Items listed in a dataset:
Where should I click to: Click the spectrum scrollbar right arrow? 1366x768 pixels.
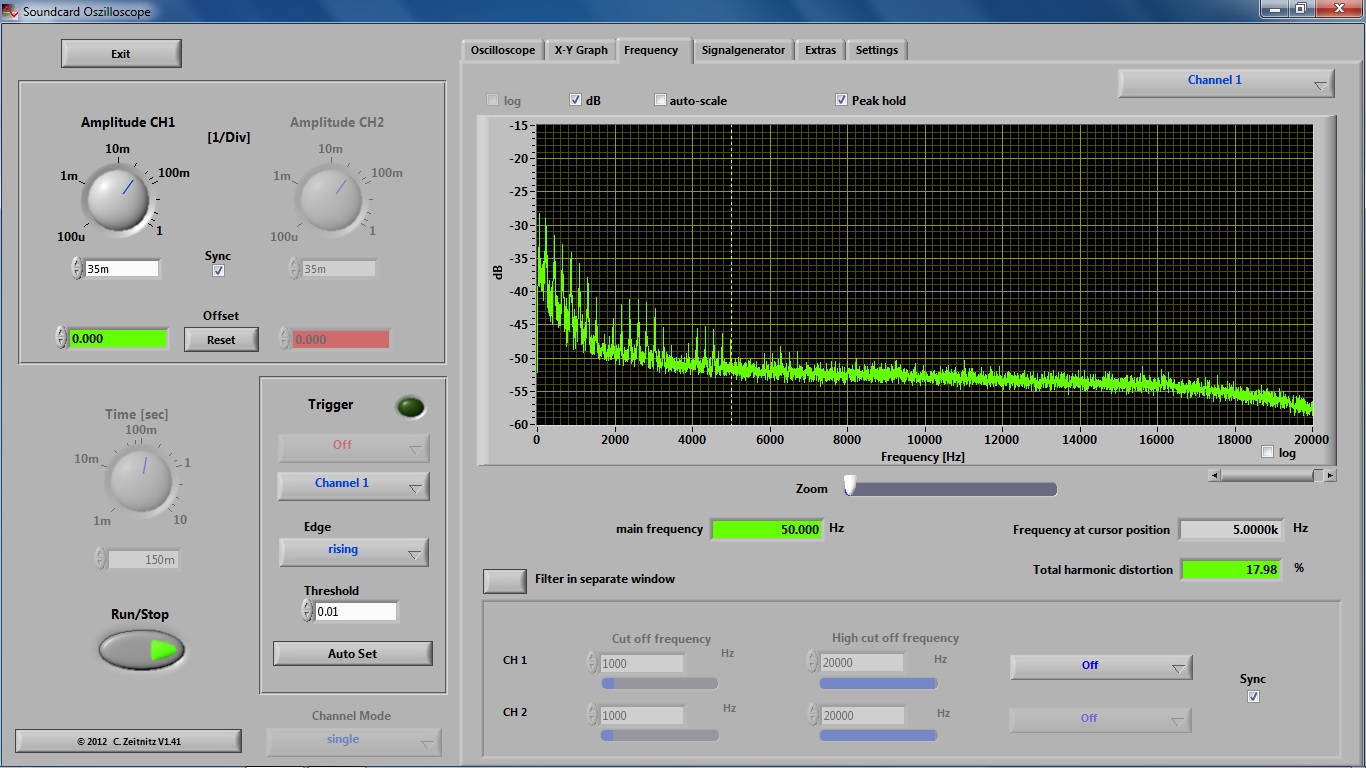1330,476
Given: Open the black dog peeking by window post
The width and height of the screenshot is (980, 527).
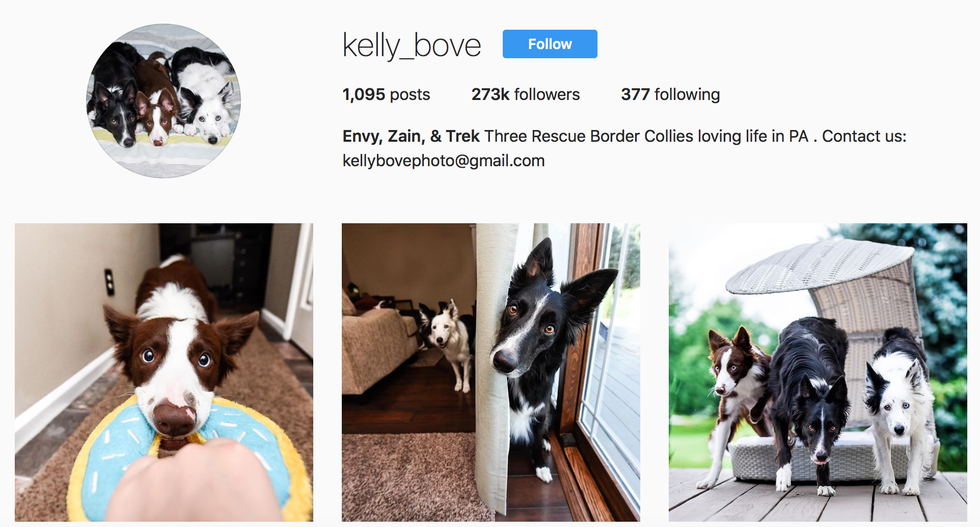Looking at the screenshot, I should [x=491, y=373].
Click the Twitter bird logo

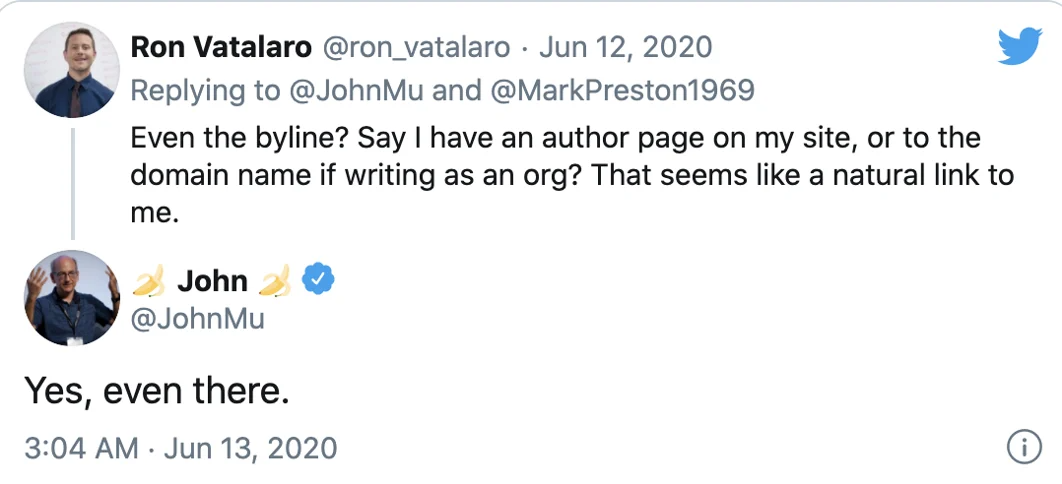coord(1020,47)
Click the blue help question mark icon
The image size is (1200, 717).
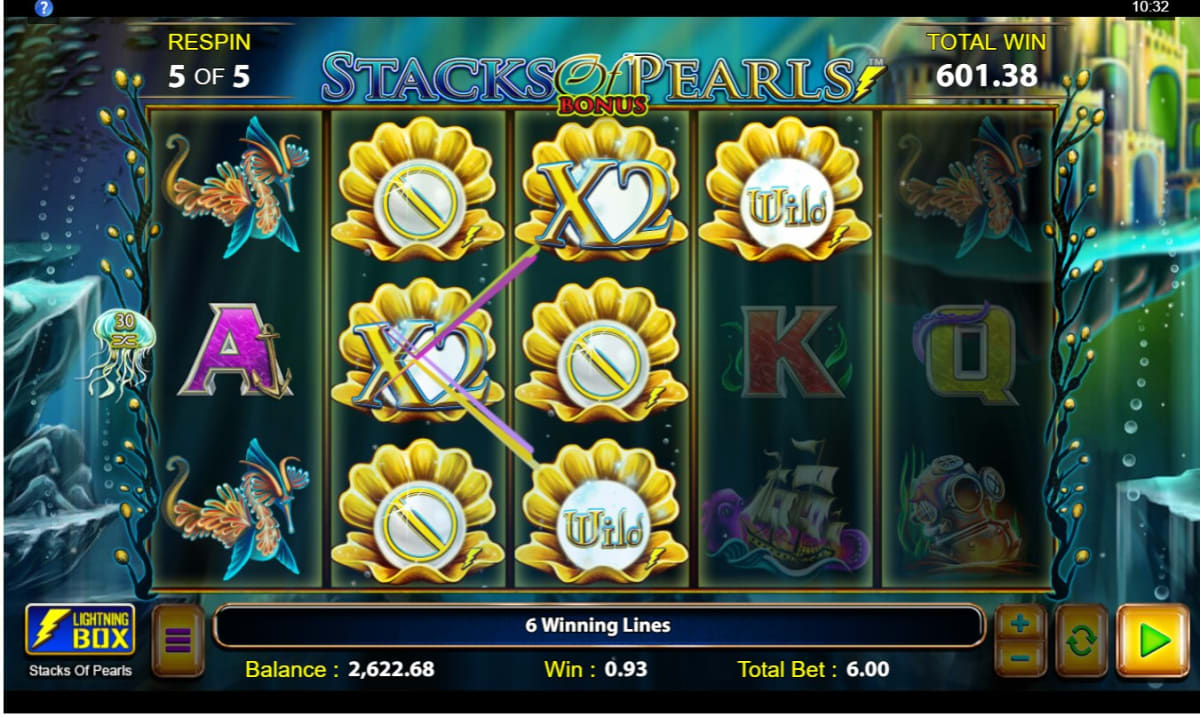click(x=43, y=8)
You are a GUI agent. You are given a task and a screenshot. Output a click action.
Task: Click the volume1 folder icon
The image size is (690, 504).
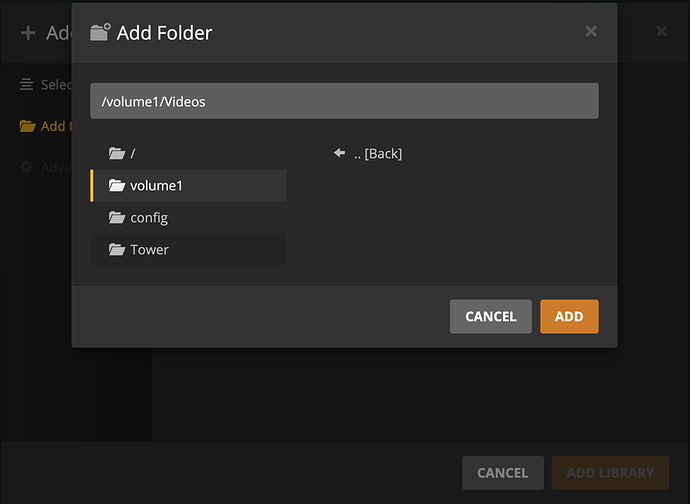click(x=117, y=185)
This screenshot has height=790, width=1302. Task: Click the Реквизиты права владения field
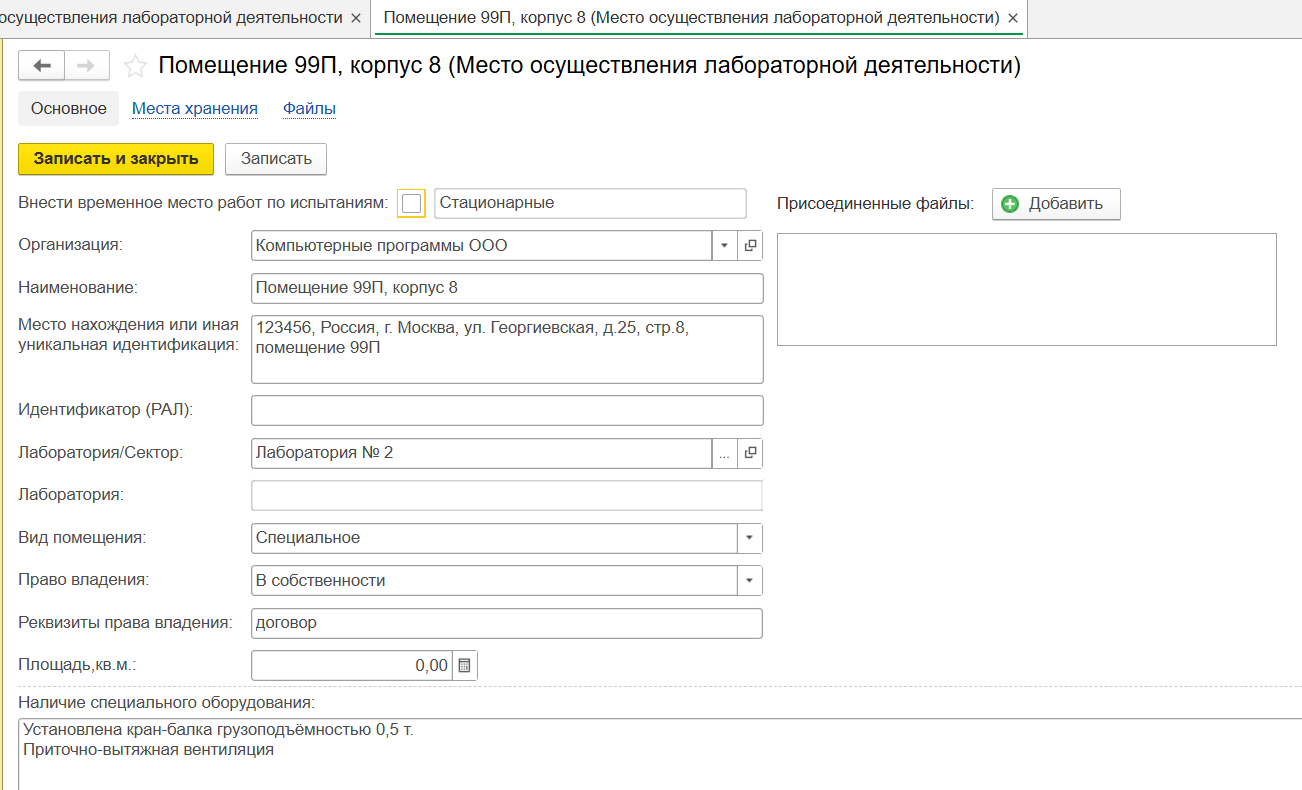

▶ _WHAT THIS TASK INVOLVES_
Excluding pictures, copy exactly the lines from the line containing "The image size is (690, 504)." through the last line of the data, inclusive.

▶ _SOLUTION_
The image size is (690, 504).
click(x=117, y=185)
This screenshot has height=790, width=1302. Task: Click the Реквизиты права владения field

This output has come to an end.